What's even worse is that Stevens's main beef with the Internet is that it moves slowly, and this is a problem that will only be worsened when big companies like Verizon and Comcast start creating prejudiced pipes that privilege certain kinds of network traffic over others. You think your own personal Internet is slow now? Wait until Verizon starts making Disney movies travel faster than e-mail over its, um, tubes.
While Stevens is basing decisions that will affect the future of communications technology for decades to come on trucks and tubes, Verizon is covertly preparing its newest customers for a world without network neutrality. A few weeks ago the telecommunications giant announced it would be installing fancy new routers with its high-speed fiber-optic cable service known as FiOS. Available in only a few places across the United States, FiOS has been drooled over by tech-savvy blog Engadget and CNN alike. That's because it can deliver a wide range of media (from movies to phone calls) much faster than its competitors -- supposedly at a speed of up to 20 megabits per second, far faster than typical DSL's 1.5.
Sounds great, right? Not so much. The router that comes with new installs of FiOS, according to Verizon's press release, "supports remote management that uses new industry standards known as TR-069, enabling Verizon to perform troubleshooting without having to dispatch a technician." Whenever I see the phrase "remote management," I get antsy.
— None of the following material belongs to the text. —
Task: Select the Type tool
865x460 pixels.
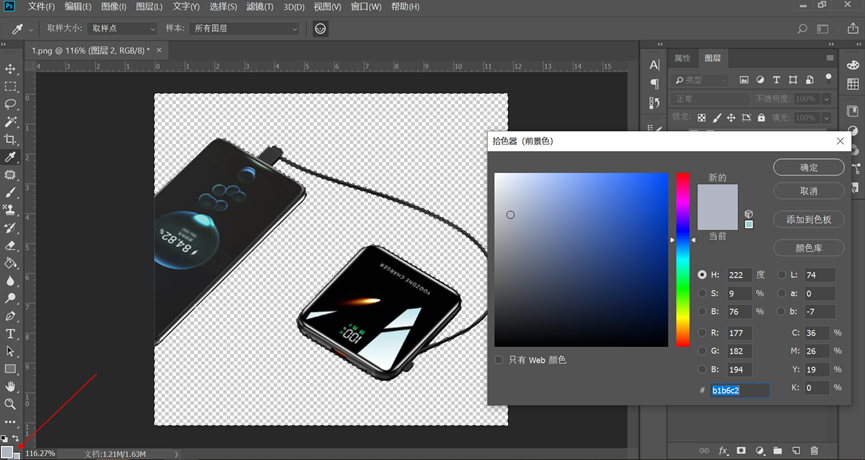Action: (x=11, y=333)

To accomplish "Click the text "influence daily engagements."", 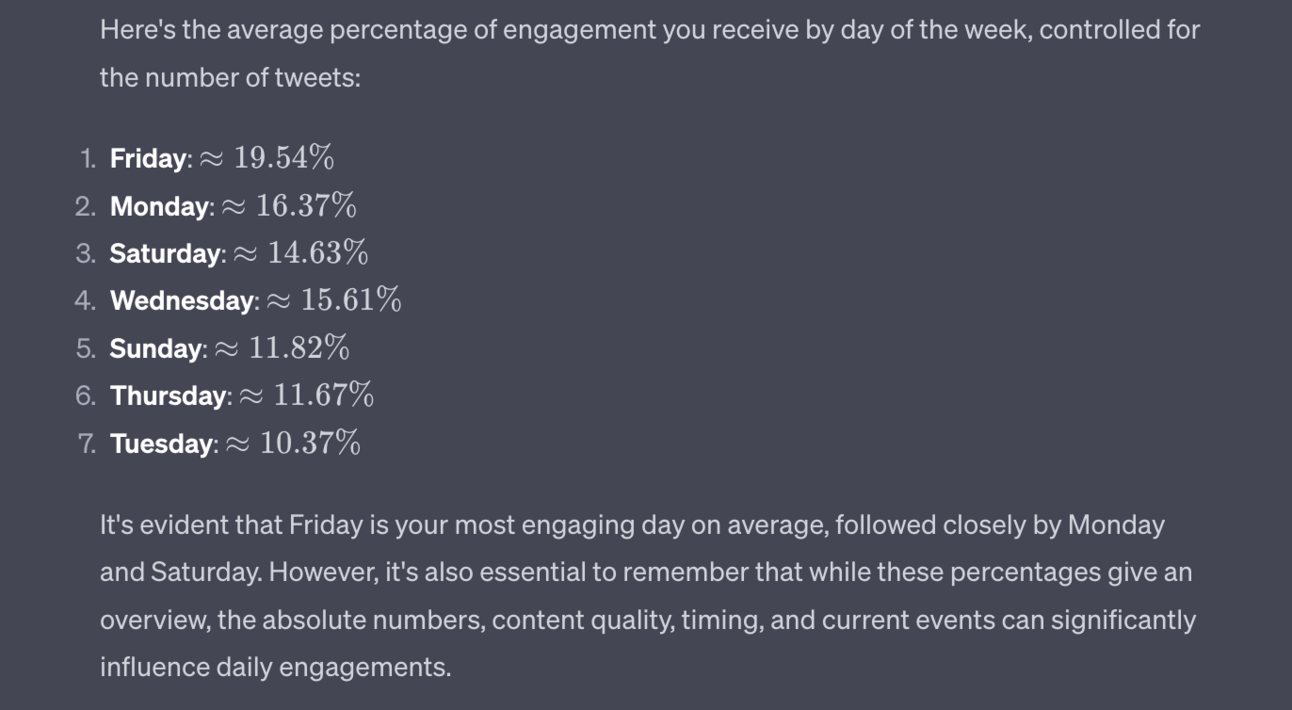I will (x=275, y=667).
That means Verizon can talk to your router from its local offices, which the company claims is all for the good of the consumer.
However, if you actually read the TR-069 standard, you'll see that Verizon can do a lot more than just troubleshoot. It can literally reflash all the memory in your router, essentially reprogramming your entire home entertainment system. As a result, Verizon can alter its service delivery options at any time. Even if you've signed up for a network-neutral FiOS that sends you to whatever Web sites you like and routes your peer-to-peer traffic the same way it routes your e-mail, Verizon can change that on a whim. With one "remote management" event, the company can change the settings in your router to deliver Fox News faster than NPR. It can block all traffic coming from France or prevent you from using Internet phones that aren't controlled by Verizon.
Verizon's new router is also great news for anyone who wants to wiretap your Internet traffic. All a bad guy has to do is masquerade as the Verizon "remote manager" and he or she can fool your nifty router into sending all your data through his or her spy computer. The more people allow companies like Verizon to take arbitrary control of their "personal Internets," the less freedom they'll have -- and the more vulnerable they'll be.
Surely even the good Sen. Stevens can understand why Verizon's antineutral router isn't desirable. You see, it turns the Internet into a truck. A truck that doesn't go.